Only the line containing "This screenshot has height=689, width=1093." and the lines after it, through the end of the entries, should be output exactly.

··· Input ···

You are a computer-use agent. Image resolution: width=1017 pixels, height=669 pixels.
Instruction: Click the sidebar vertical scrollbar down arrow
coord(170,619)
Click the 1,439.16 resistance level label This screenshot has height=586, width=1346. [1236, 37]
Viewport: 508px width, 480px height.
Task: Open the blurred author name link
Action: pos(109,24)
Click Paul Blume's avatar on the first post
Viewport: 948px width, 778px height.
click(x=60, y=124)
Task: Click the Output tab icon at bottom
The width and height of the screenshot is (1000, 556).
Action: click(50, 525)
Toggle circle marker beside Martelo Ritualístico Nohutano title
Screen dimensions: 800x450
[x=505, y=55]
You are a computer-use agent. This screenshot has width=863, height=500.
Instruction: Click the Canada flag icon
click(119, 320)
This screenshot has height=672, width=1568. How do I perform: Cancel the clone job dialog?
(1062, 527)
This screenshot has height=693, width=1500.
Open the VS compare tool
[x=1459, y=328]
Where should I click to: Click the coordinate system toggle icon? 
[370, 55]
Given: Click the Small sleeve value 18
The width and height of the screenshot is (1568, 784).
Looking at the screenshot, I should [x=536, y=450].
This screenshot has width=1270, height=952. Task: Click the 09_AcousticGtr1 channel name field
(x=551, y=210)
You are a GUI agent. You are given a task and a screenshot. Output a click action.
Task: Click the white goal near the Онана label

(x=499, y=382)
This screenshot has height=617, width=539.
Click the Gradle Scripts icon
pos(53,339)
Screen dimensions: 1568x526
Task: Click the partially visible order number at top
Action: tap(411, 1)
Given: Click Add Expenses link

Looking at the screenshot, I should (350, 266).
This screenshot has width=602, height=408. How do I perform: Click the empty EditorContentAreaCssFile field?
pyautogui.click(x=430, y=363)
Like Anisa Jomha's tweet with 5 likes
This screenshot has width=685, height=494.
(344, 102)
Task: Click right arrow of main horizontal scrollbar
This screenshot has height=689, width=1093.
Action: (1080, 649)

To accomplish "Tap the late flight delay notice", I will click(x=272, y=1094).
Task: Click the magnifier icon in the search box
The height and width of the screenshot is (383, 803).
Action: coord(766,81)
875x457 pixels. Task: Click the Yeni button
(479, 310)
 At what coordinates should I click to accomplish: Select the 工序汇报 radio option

···

Response area
This screenshot has height=689, width=1093.
Action: (1080, 649)

To accomplish "Tap the late flight delay notice", I will click(x=272, y=1094).
Task: Click the magnifier icon in the search box
The height and width of the screenshot is (383, 803).
Action: coord(766,81)
875x457 pixels. Task: Click the Yeni button
(479, 310)
 At what coordinates should I click to accomplish: Select the 工序汇报 radio option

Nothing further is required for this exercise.